* [Study text]:
The emission head (called "gantry") is mechanically rotated around the patient, in a full or partial circle. The table where the patient is lying, the 'couch,' can also be moved in small linear or angular steps. The combination of the movements of the gantry and of the couch makes possible the computerized planning of the volume of brain tissue which is going to be irradiated. Devices with an energy of 6 MeV are the most suitable for the treatment of the brain, due to the smaller volume to be irradiated. In addition, the diameter of the energy beam leaving the emission head can be adjusted to the size of the lesion by means of interchangeable collimators (an orifice with different diameters, varying from 5 to 40 mm, in steps of 5 mm). There are also multileaf collimators, which consist of a number of metal leaflets that can be moved dynamically during treatment in order to shape the radiation beam to conform to the mass to be ablated.

The third type of radiation, electrons, will have very similar characteristics to that of gamma or X-rays. The depth of penetration is less than that of the above-mentioned photon sources.

The fourth type of radiation, protons, is used in Proton Beam Therapy (PBT). Protons are produced by a medical synchrotron, extracting them from proton donor materials and accelerating them in successive travels through a circular, evacuated conduit, using powerful magnets, until they reach sufficient energy (usually about 200 MeV) to enable them to approximately traverse a human body, then stop. They are then released toward the irradiation target which is region in the patient's body. In some machines, which deliver only a certain energy of protons, a custom mask made of plastic will be interposed between the initial beam and the patient, in order to adjust the beam energy for a proper amount of penetration. Because of the Bragg Peak effect, proton therapy has advantages over other the other forms of radiation, since most of the proton's energy is deposited within a limited distance, so tissue beyond this range (and so some extent also tissue inside this range) is spared from the effects of radiation. This property of protons, which has been called the "depth charge effect" allows for conformal dose distributions to be created around even very irregularly shaped targets, and for higher doses to targets surrounded or backstopped by radiation-sensitive structures such as the optic chiasm or brainstem. In recent years, however, so-called "intensity modulated" techniques have allowed for similar conformities to be attained using linear accelerator radiosurgery.

Neutrons, the fifth type of radiation, are used in Boron neutron capture therapy (BNCT). BCNT depends on the interaction of slow neutrons with boron-10 to produce alpha particles, another type of radiation. Patients are first given an intravenous injection of a boron-10 tagged chemical that preferentially binds tumor cells. The neutrons are created either in a nuclear reactor or by colliding high-energy protons into a Lithium target. The neutrons pass through a moderator, which shapes the neutron energy spectrum suitable for BNCT treatment. Before entering the patient the neutron beam is shaped by a beam collimator. While passing through the tissue of the patient, the neutrons are slowed by collisions and become low energy thermal neutrons. The thermal neutrons undergo reaction with the boron-10 nuclei, forming an unstable boron-11 nucleus which then undergoes spontaneous decay to lithium-7 and an alpha particle. Both the alpha particle and the lithium ion produce closely spaced ionizations in the immediate vicinity of the reaction, with a range of approximately 10 micrometres, or one cell diameter. This technique is advantageous since the radiation damage occurs over a short range and thus normal tissues can be spared. Also, there are two mechanisms for tumor selectivity, since both the boron compound is made to bind to tumor cells and the neutron beam is aimed at the location of the tumor. BNCT has been developed in only in an experimental basis, and it has not entered surgical routine.

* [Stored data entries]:
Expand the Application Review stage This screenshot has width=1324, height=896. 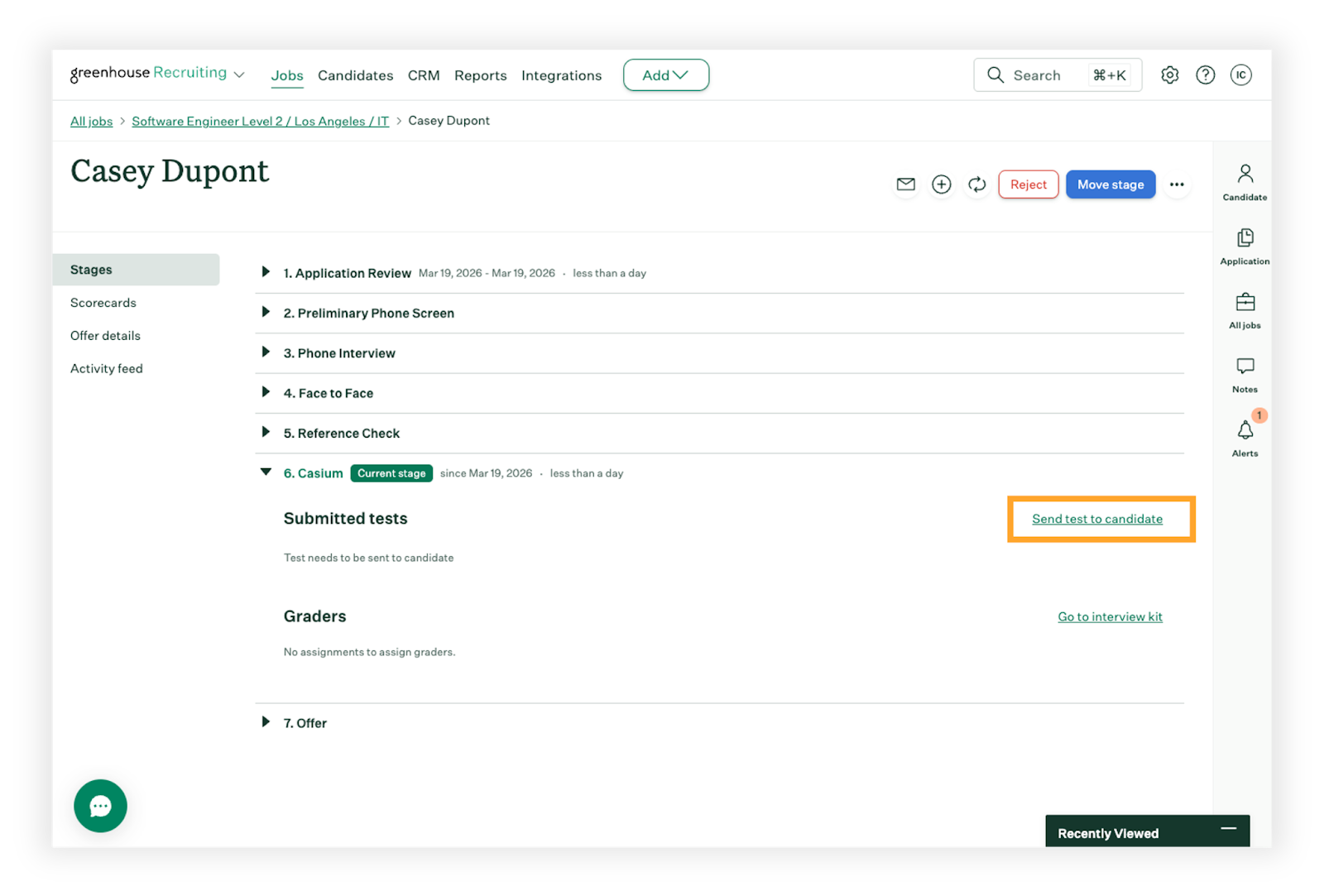pyautogui.click(x=266, y=272)
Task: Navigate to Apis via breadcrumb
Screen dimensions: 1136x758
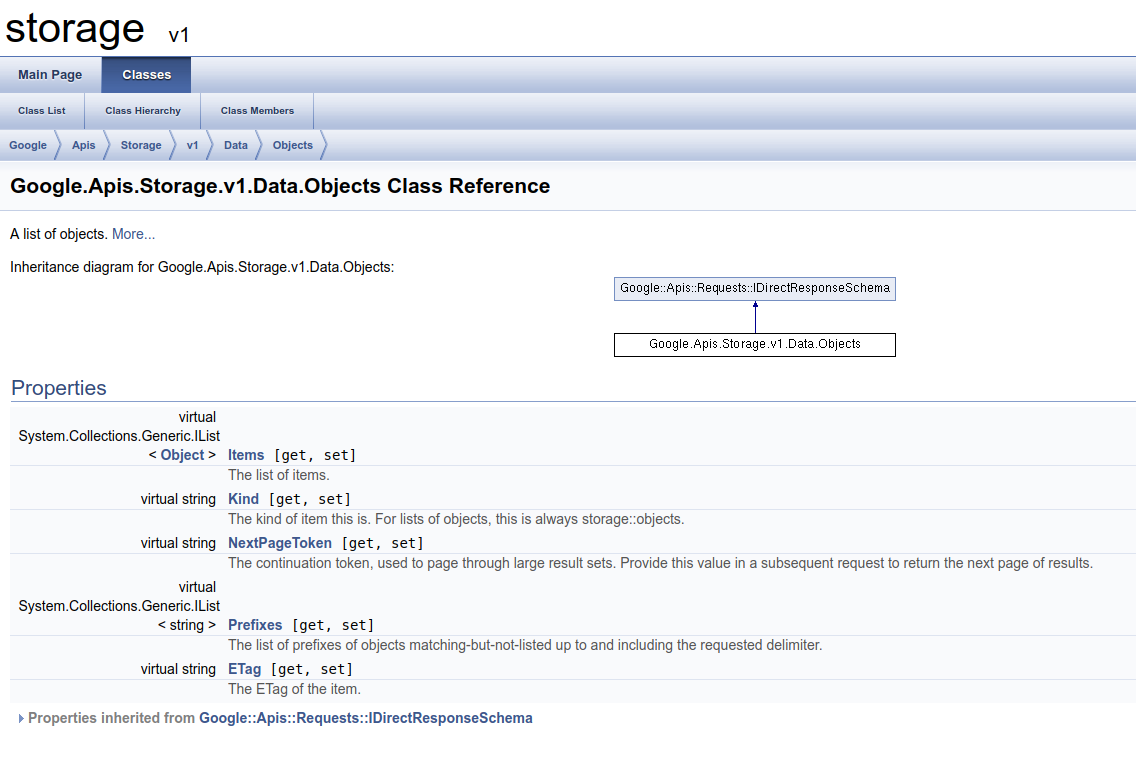Action: [x=83, y=145]
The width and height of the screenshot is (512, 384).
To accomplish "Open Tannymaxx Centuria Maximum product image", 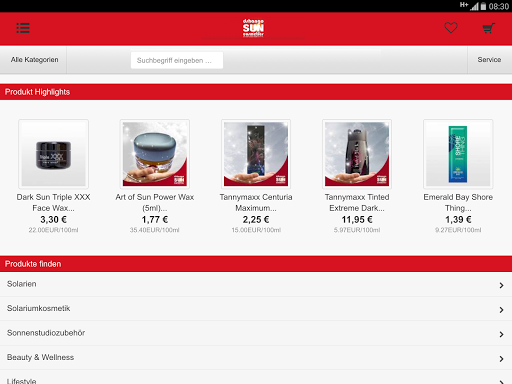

* [Instructions]:
• a. Answer these questions from the radiation therapy text:
(i) What energy do the devices most suitable for treating the brain have?
(ii) To about what energy are protons usually accelerated?
(iii) What is the approximate range of the ionizations produced by the alpha particle and the lithium ion?
• b. Retype the part of the radiation therapy text that opens with the words containing "The third type" and closes with "above-mentioned photon sources.".
• c. According to the radiation therapy text, why can normal tissues be spared in boron neutron capture therapy?
This listing stands as material of its own, apart from the radiation therapy text.

* [Answers per task]:
• a.
(i) 6 MeV
(ii) About 200 MeV
(iii) Approximately 10 micrometres, or one cell diameter

• b.
The third type of radiation, electrons, will have very similar characteristics to that of gamma or X-rays. The depth of penetration is less than that of the above-mentioned photon sources.

• c. The radiation damage occurs over a short range. The alpha particle and the lithium ion produce their ionizations in the immediate vicinity of the reaction, within about 10 micrometres, or one cell diameter.